═════ Supplied information

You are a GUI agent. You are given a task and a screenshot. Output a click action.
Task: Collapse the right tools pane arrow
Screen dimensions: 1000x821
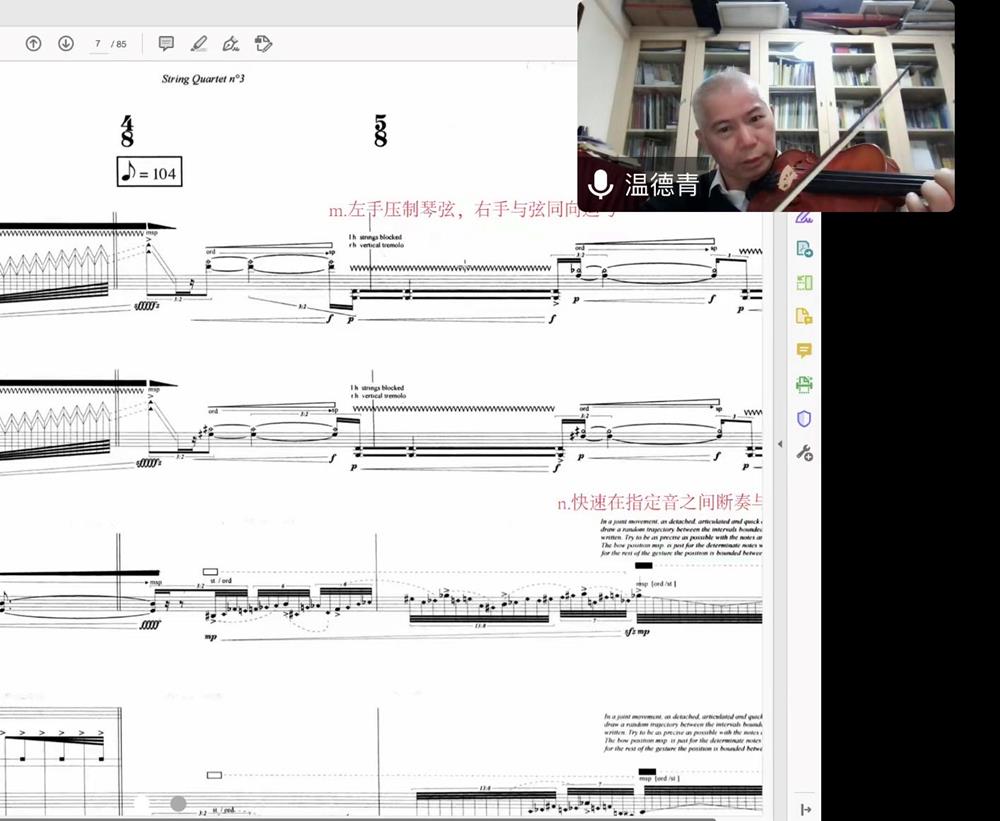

══════════
═════ Supplied information

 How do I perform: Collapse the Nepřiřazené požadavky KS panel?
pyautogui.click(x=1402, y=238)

══════════

=== Set task ===
Retype the part of the items above that opens with the line containing "You are a GUI" and closes with the line containing "Screen dimensions: 1000x821", including both of those lines.

=== Finished task ===
You are a GUI agent. You are given a task and a screenshot. Output a click action.
Task: Collapse the right tools pane arrow
Screen dimensions: 1000x821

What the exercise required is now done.